• Text shown:
******************************
Students study life science through the use of the following Indiana State Standards:

1) Cells: Structure and function of cells and how cells reproduce through mitosis and meiosis

2) Ecosystems: How matter flows through the ecosystem, the sun's importance in the cycles, how living and nonliving factors interact

3) Genetics: The structure of DNA, how traits are passed through meiosis to the offspring

4) Evolution: Relationships among organisms

In this capstone course, students apply their knowledge and skills to answer questions or solve problems related to the biomedical sciences. Students design innovative solutions for the health challenges of the 21st century as they work through progressively challenging open-ended problems, addressing topics such as clinical medicine, physiology, biomedical engineering, and public health. They have the opportunity to work on an independent project and may work with a mentor or advisor from a university, hospital, physician’s office, or industry. Throughout the course, students are expected to present their work to an adult audience that may include representatives from the local business and healthcare community.

Anatomy and Physiology introduces students to the structure and function of systems and subsystems of the human body. The anatomy and physiology taught in this course has a medical orientation, particularly in preparation for careers in the health care system. The course covers normal growth and development and provides students with opportunities to perform laboratory investigations.

Students will engage in study over human body orientation, cells, and the 11 body systems. Students will have the opportunity to watch a live autopsy via the school’s distance learning lab. Careers, current events as well as interactive labs help to enhance learning outside of the textbook and afford the students to the opportunity to apply what they have learned in class.

In the Medical Interventions course, students will investigate the variety of interventions involved in the prevention, diagnosis and treatment of disease as they follow the lives of a fictitious family. A “How-To” manual for maintaining overall health and homeostasis in the body, the course will explore how to prevent and fight infection, how to screen and evaluate the code in our DNA, how to prevent, diagnose and treat cancer, and how to prevail when the organs of the body begin to fail. Through these scenarios, students will be exposed to the wide range of interventions related to Immunology, Surgery, Genetics, Pharmacology, Medical Devices, and Diagnostics. Each family case scenario will introduce multiple types of interventions and will reinforce concepts learned in the previous two courses, as well as present new content. Interventions may range from simple diagnostic tests to treatment of complex diseases and disorders. These interventions will be showcased across the generations of the family and will provide a look at the past, present and future of biomedical science. Lifestyle choices and preventive measures are emphasized throughout the course as well as the important role scientific thinking and engineering design play in the development of interventions of the future.

Students examine the interactions of body systems as they explore identity, communication, power, movement, protection, and homeostasis. Students design experiments, investigate the structures and functions of the human body, and use data acquisition software to monitor body functions such as muscle movement, reflex and voluntary action, and respiration. Exploring science in action, students build organs and tissues on a skeletal manikin, work through interesting real world cases and often play the role of biomedical professionals to solve medical mysteries.
******************************
• Dataset:

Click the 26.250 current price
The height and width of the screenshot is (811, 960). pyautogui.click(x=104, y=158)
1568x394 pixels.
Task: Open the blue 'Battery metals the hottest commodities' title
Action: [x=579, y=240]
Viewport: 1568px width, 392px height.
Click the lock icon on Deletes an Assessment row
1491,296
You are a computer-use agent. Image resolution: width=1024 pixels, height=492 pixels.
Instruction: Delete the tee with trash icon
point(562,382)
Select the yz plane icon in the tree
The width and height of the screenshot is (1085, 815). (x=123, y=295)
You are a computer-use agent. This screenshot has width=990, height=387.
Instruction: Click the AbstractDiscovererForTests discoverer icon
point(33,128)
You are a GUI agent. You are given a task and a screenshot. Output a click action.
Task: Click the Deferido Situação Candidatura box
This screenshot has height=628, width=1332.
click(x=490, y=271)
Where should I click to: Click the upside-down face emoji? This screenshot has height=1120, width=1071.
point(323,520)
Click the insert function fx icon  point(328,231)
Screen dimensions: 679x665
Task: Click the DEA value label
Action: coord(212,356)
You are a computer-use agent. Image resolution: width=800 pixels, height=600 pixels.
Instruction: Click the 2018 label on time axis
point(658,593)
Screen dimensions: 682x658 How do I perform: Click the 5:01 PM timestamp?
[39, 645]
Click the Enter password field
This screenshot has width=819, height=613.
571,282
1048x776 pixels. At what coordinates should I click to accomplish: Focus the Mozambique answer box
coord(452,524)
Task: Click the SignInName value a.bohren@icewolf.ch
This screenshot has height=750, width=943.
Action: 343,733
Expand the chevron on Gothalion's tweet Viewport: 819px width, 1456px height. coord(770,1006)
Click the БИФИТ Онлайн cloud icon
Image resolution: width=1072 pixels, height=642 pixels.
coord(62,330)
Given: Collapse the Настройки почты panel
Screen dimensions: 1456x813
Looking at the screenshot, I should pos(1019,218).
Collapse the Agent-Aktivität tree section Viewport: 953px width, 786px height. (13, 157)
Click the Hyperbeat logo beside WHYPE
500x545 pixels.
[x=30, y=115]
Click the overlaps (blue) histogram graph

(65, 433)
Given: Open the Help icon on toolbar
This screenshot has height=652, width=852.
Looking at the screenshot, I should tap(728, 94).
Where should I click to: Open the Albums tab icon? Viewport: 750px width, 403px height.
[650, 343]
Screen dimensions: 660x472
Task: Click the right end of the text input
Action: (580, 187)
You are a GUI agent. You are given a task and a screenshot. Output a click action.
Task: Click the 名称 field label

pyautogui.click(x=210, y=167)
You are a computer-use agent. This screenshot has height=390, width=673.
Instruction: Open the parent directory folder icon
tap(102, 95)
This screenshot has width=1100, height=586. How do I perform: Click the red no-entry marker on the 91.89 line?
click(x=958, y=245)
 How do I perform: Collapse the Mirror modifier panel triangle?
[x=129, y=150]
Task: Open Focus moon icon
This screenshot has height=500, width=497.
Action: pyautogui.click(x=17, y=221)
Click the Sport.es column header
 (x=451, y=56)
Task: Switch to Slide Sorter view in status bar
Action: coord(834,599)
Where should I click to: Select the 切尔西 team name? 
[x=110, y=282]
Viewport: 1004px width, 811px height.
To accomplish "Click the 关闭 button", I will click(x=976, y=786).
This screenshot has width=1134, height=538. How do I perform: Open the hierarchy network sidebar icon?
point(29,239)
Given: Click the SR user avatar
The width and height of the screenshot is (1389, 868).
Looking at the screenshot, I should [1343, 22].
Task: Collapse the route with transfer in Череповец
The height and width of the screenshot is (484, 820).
******************************
• Questions:
#1 List the areas of intervention that the Medical Interventions course in the course descriptions exposes students to.
#2 According to the course descriptions, what can students watch through the school's distance learning lab?
#3 Translate this sentence from the course descriptions into Spanish: "The course covers normal growth and development and provides students with opportunities to perform laboratory investigations."
The records were taken from a different source than the course descriptions.

• Written responses:
#1 Immunology, Surgery, Genetics, Pharmacology, Medical Devices, Diagnostics

#2 A live autopsy.

#3 El curso abarca el crecimiento y el desarrollo normales y ofrece a los estudiantes oportunidades para realizar investigaciones de laboratorio.